How do you take off plumbing pipe from drawings?
Trace each system on the floor plan — cold water (CW), hot water (HW), hot water recirc (HWR), sanitary (SAN), vent (V), storm (SD), gas (G). Measure linear feet by size. For above-ceiling, add 10-15 percent for vertical risers and offsets. For buried piping, measure straight runs from the site plan. Double-check on isometric riser diagrams — those show vertical runs that floor plans can miss.
What tools do plumbing estimators use for takeoff?

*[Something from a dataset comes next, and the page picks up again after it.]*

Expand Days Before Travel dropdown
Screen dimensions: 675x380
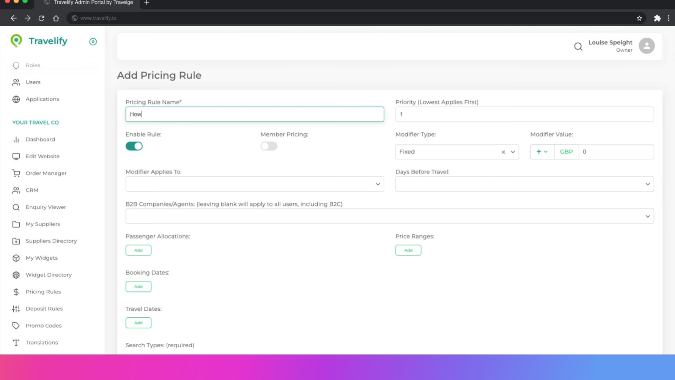pyautogui.click(x=524, y=184)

Common tools are FastPIPE, Trimble GlobalEstimating (formerly Vision), QuoteSoft, Accubid, and PlanSwift. Bluebeam Revu is universally used for mark-up. AI plumbing takeoff platforms like PILRS auto-count fixtures, measure pipe runs by system, and output a bid-ready takeoff with fitting allowances. Most larger plumbing contractors use both a detailed database tool and an AI takeoff tool.
How do you take off plumbing fittings?
On a detailed bid, count each fitting from the plans — elbows, tees, reducers, couplings, unions, adapters. On conceptual bids, apply a fitting allowance: 8-12 percent additional labor and material for normal commercial work, 15-25 percent for congested renovations. Valves are always counted individually because they are expensive: ball valves, gate valves, backflow preventers, pressure reducing valves, and isolation valves at each fixture group.
How many hangers do I need for plumbing pipe?
Per IPC 308 and UPC 313, hanger spacing depends on pipe material and size. Copper up to 1-1/4 in. = 6 ft horizontal spacing. Copper 1-1/2 in. and larger = 10 ft. Cast iron = 5 ft with additional hanger at each joint. PVC = 4 ft for small, 8 ft for larger. Vertical pipe needs support at each floor. Take off hangers by dividing linear footage by spacing and adding one for each change of direction or fitting.
How do you handle medical gas and lab waste in a plumbing takeoff?
Medical gas (NFPA 99) is specialty piping — Type L cleaned copper with silver-brazed joints. Count outlets by type (O2, MVAC, MA, N2, CO2), measure pipe runs, and add zone valves, manifolds, and alarms. Lab waste requires acid-resistant pipe (polypropylene, glass, CPVC) with neutralization tanks. Both systems require certified installers and add 30-50 percent premium over standard pipe. Never lump them into the general plumbing total.
How do you take off water heaters and equipment?
Every piece of plumbing equipment has a tag (WH-1, CP-1) on the equipment schedule. Count each: water heaters (tank or tankless), circulation pumps, water softeners, backflow preventers, water meters, booster pumps, expansion tanks, grease interceptors, oil/water separators. Each needs piping connections, isolation valves, unions, and sometimes a concrete housekeeping pad. Confirm manufacturer, model, and GPH capacity against the schedule.
Can AI plumbing takeoff software replace a human estimator?
No, but it removes the tedium. AI plumbing takeoff tools like PILRS count fixtures, measure pipe runs by system, apply fitting allowances, and produce a bid-ready material and labor list in minutes. Human estimators still verify fixture schedules, code compliance, specialty systems (medical gas, acid waste), scope coordination with site utilities, and bid-or-no-bid judgment. The best plumbing estimating software treats AI as a fast apprentice, not a replacement.